Rolling Green Golf Club
- 39°56′45″N 75°20′18″W﻿ / ﻿39.945710°N 75.338344°W

Club information
- Location: Springfield Township, Pennsylvania
- Established: 1926
- Type: Private
- Tota holes: 18
- Tournaments: 1976 U.S. Women's Open 2016 U.S. Women's Amateur
- Website: https://www.rggc.org
- Designed by: William Flynn
- Par: 70 (black tees)
- Length: 6,941 yards (6,347 m)
- Course rating: 74.7
- Slope rating: 143
- Course record: Jeremy Paul, Byron Meth: 63
- Par: 71 (blue, white, yellow, red tees)
- Length: 6,695 yards (6,122 m) (blue tees)
- Course rating: 73.7 (blue tees)
- Slope rating: 140 (blue tees)
- Course record: Huey Crawford, James Bresnahan: 62 (white tees)

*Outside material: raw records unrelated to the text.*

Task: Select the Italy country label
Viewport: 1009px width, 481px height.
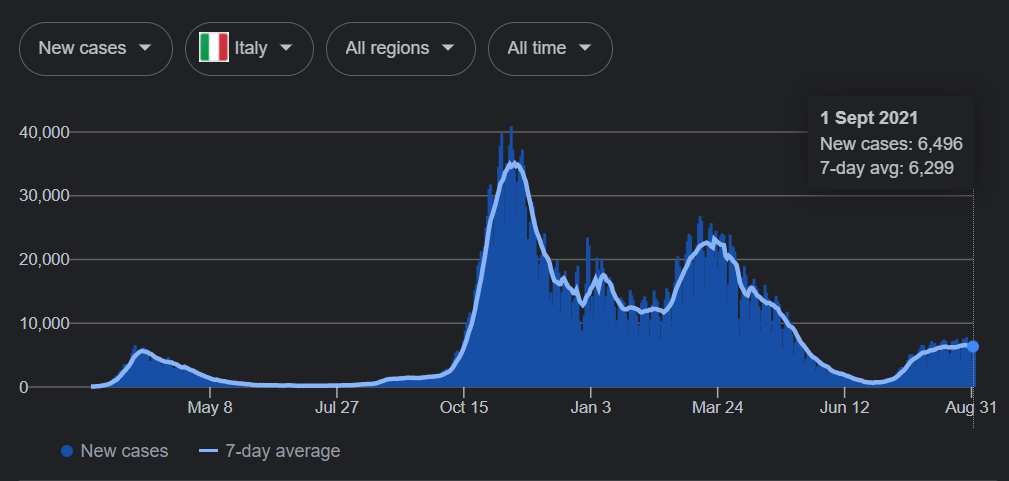Action: point(250,48)
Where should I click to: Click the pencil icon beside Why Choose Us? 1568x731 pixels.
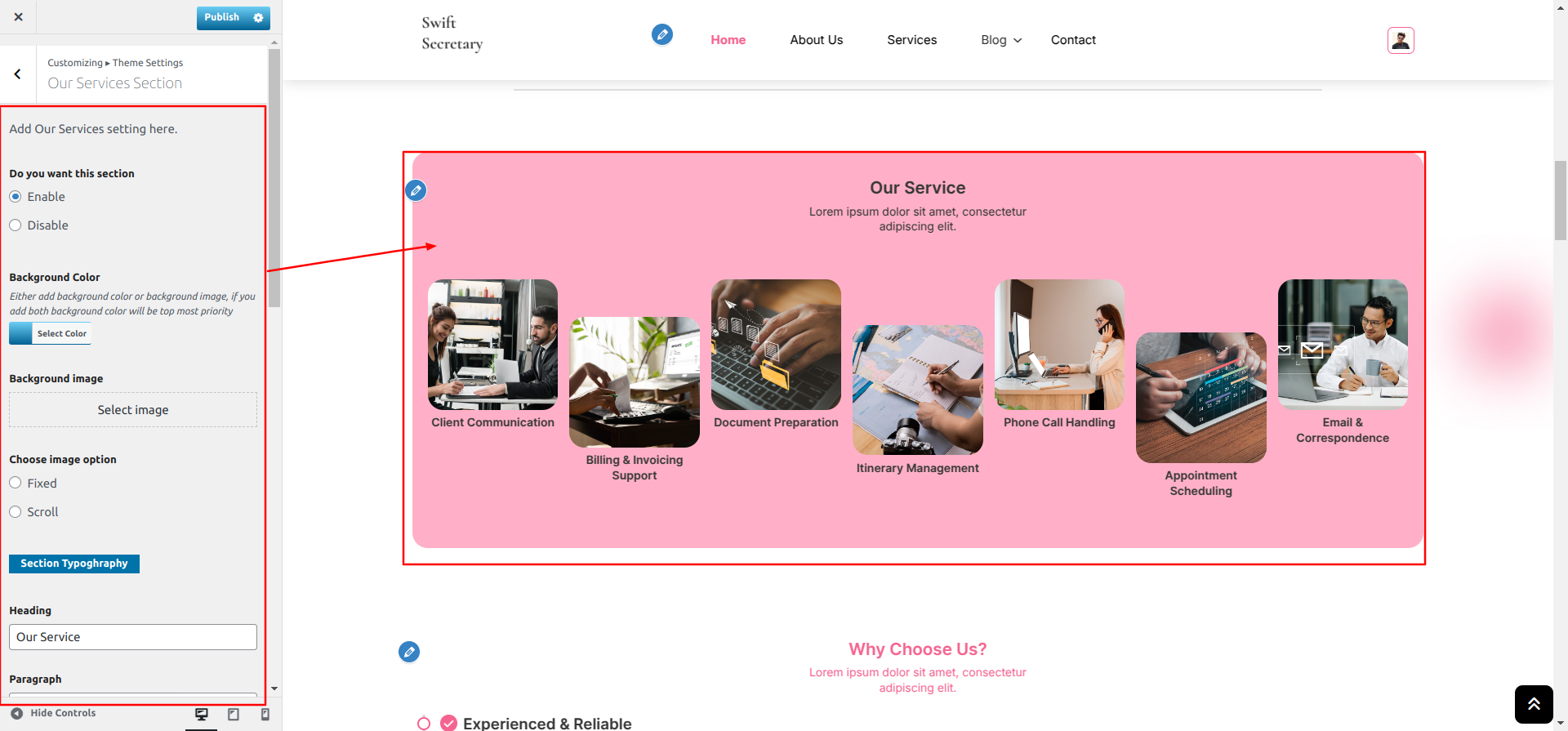[409, 652]
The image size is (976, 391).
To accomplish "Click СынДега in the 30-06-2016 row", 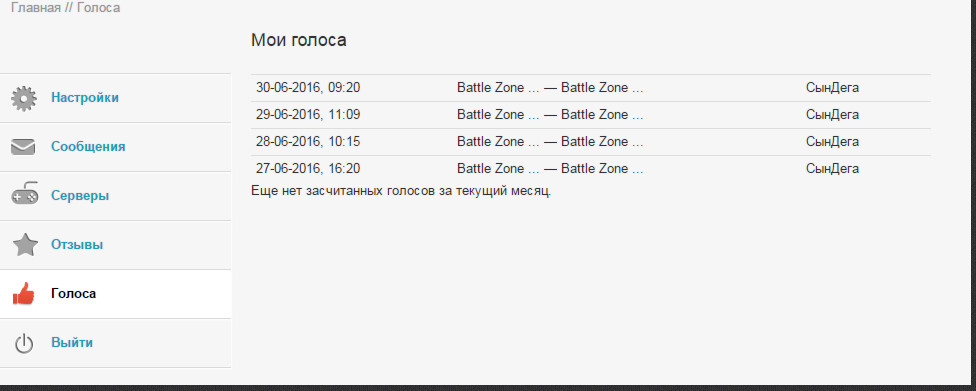I will coord(832,88).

= Rolling Green Golf Club =

Rolling Green Golf Club is a William Flynn designed golf course located in Springfield Township, Delaware County, Pennsylvania. Founded to be a "golf club meant for golfers", Rolling Green has always proudly been a golf-only facility, without country club frivolities such as tennis or swimming. It opened for play in 1926. Rolling Green was ranked the 9th best golf course in Pennsylvania by Golf.com.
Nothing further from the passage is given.